We are very excited to bring you What Is It? Wednesdays! Every other Wednesday, we’ll explore a different ingredient or product in depth. We’ll be covering the benefits, uses, and common misconceptions about each. If you have any requests, leave them in the comments and we’ll work them into the schedule.
What Is Xanthan Gum & Where Does Xanthan Gum Come From?
The short, basic version is that Xanthan Gum is a coating from a particular bacteria, Xanthomonas campestris. This bacteria grows a protective coating. Think of it like an orange peel or the skin of an onion. It's a protective layer. When fed a particular food, this bacteria's coating becomes very sticky and makes a great binding and thickening agent in baking.
Most commonly, Xanthomonas campestris is fed glucose (sugar) derived from corn, soy, or wheat. The bacteria that grows our Xanthan Gum is fed a carbohydrate substrate produced from Non-GMO corn.
Why Use Xanthan Gum?
Xanthan gum works well in place of gluten (a protein found in wheat, rye, and barley that some people cannot tolerate). Xanthan gum helps trap the air bubbles created by leavening agents (baking soda, baking powder, yeast) to allow your breads and baked goods to rise. It helps thicken liquids, which is why it is often found in salad dressings and sauces. This thickening action helps hold gluten free baked goods together and keeps them from becoming too crumbly
, making it a popular substitute to regular flour when making gluten free goodies.
Is Xanthan Gum Gluten Free?
Yes, our Xanthan Gum is gluten free. It's grown on Non-GMO corn and packaged in our dedicated Gluten Free Facility.

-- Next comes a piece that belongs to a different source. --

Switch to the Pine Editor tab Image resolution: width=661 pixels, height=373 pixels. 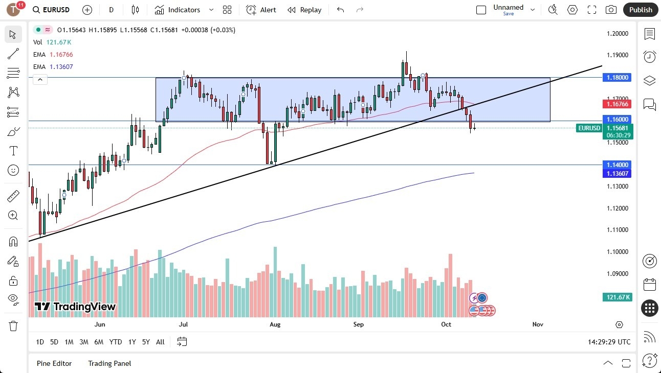click(54, 363)
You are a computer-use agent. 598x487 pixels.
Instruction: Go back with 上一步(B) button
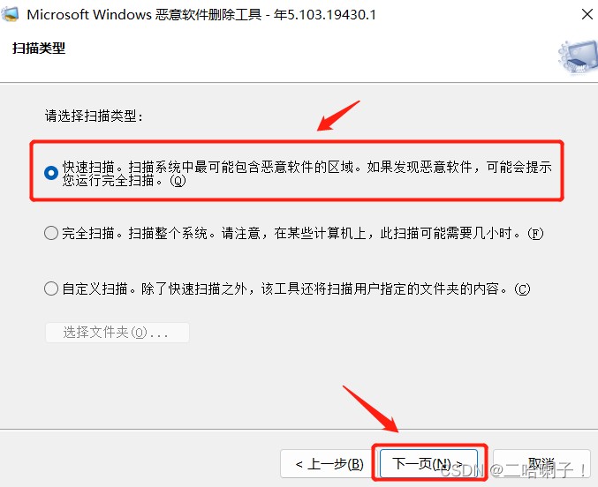327,464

How Is It different from Guar Gum?
They're made from two different sources: xanthan gum from a bacteria and guar gum from a seed native to Asia. In the kitchen, there are important differences in using xanthan gum versus guar gum. In general, guar gum is good for cold foods such as ice cream or pastry fillings, while xanthan gum is better for baked goods, especially those that use yeast. Foods with a high acid content (such as lemon juice) can cause guar gum to lose its thickening abilities. For recipes involving citrus you will want to use xanthan gum.
Read more about how they are different and similar in this post: Guar Gum vs Xanthan Gum.
How Should I Use Xanthan Gum for Gluten Free Baking?
Every recipe is different but our general recommendations are below. Note that depending on the other ingredients, you may find that the amount of Xanthan Gum needs to be increase or decreased. Too little xanthan gum and your baked goods will be crumbly, too much and they'll be rubbery.
For liquids, it is best to add xanthan gum to the oil component in a recipe, making complete mix of oil and gum before adding to the rest of liquid ingredients. Using a blender or a food processor is a great way to get the gums to dissolve properly.
Why Is Xanthan Gum Expensive?
Xanthan Gum is expensive because it is costly to produce (we're talking specialized labs that must grow, then harvest, this ingredient) and there is a limited supply. Yes, it's spendy at approximately $15 for a half-pound, but you use very little in a recipe and a bag should last you six months (depending on how much you bake).
How Do You Clean up Xanthan Gum?
We did some extensive testing on this! Read more here: How to Clean up Xanthan Gum
How Does It Affect My Body and Why Can't Some People Tolerate It?
There have not been any significant studies to determine what effect xanthan gum has on humans, but I did find a good article that talks about the studies that have been done. It appears that there is little to support xanthan gum being harmful to adults, but it should not be fed to infants.
More and more, I meet people who cannot have xanthan gum. It upsets their stomach and causes gas, bloating, and diarrhea. Most commonly, these might be people who have a corn allergy. These are not all people who follow a gluten free diet. I have heard from several gluten free customers who initially blamed their issues on gluten, but later realized it was actually the xanthan gum. The symptoms are very similar. You'll see that more and more gluten free food bloggers are not using xanthan gum and are opting to use an alternative or leave it out altogether.
What Are Some Alternatives to Xanthan Gum?
First, there is guar gum. It works essentially the same way, but you typically use more guar gum than xanthan gum. The people who cannot tolerate xanthan gum often have similar issues with guar gum. Other people are using psyllium seed husk, chia seed, flaxseed, or a combination of these. These work because of their high soluble fiber. When you add water, these ingredients gel up. This works well for binding and thickening for most recipes. Our friend Jean Layton, blogger and naturopath, swears by her Pixie Dust. Her recipe, found here, combines psyllium husk powder, flaxseeds, and chia seeds and produces marvelous results (we should know, we tested it to find out!). Depending on the recipe, you can sometimes get away with just leaving it out. Some recipes will be just fine without it. It takes experimentation, but, hey, that's what gluten free baking is all about!